Kreisumlage im Landkreis Schwandorf: Hebesatz bleibt wohl bei 44 Prozent

Der von den Gemeinden im Kreis Schwandorf befürchtete Anstieg der Kreisumlage ist wohl vom Tisch. Bei der Sitzung des Ausschusses für Kreisentwicklung, Umweltschutz und Touristik informierte Kämmerer Jochen Manz, dass der Hebesatz für die Umlage 2024 wohl bei 44Prozent belassen werden kann.

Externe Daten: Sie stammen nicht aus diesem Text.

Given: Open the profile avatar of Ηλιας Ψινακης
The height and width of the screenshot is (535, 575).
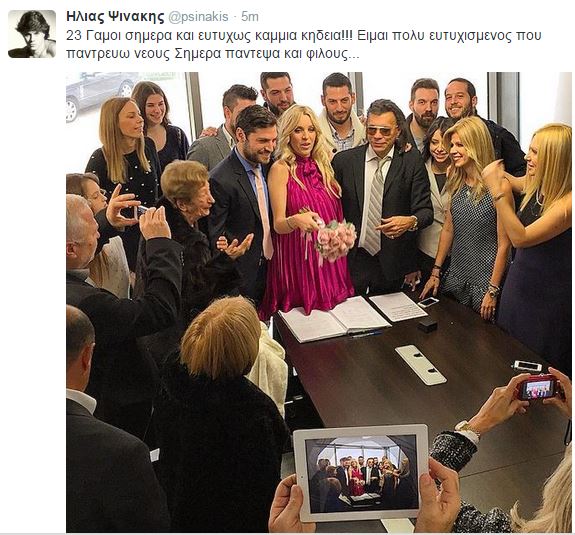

Noch Ende 2023 war eine Anhebung um einen Prozentpunkt im Gespräch, die dem Landkreis 2,2Millionen Euro höhere Einnahmen beschert hätte. Doch inzwischen stellt sich laut Manz die Finanzsituation des Landkreises positiver dar, als im Dezember erwartet.
Schlüsselzuweisungen höher als erwartet
So führte der Kreiskämmerer an, dass die Schlüsselzuweisungen durch den Freistaat mit einem Betrag von 28 Millionen Euro um rund eine Million höher ausgefallen seien als angenommen. Im Vermögenshaushalt, dem Topf, aus dem die Investitionen stammen, ergibt sich laut Manz eine Entlastung beispielsweise durch den für 2024 angesetzten Verkauf des JUZ-Gebäudes in Burglengenfeld. Zudem müssten Ausbaumaßnahmen am Kreisschülerheim des Berufsschulzentrums in Neunburg geschoben werden.
Anträgen von CSU und Freien Wählern gefolgt
Mit der Beibehaltung des Hebesatzes, die der Kreistag allerdings erst noch final beschließen muss, trägt der Landkreis zwei Anträgen Rechnung, die beide am 26. Januar dieses Jahres formuliert wurden. CSU-Fraktion und Junge Union hatten eine Beibehaltung des Hebesatzes gefordert, die Freien und Jungen Wähler schlossen sich dem an.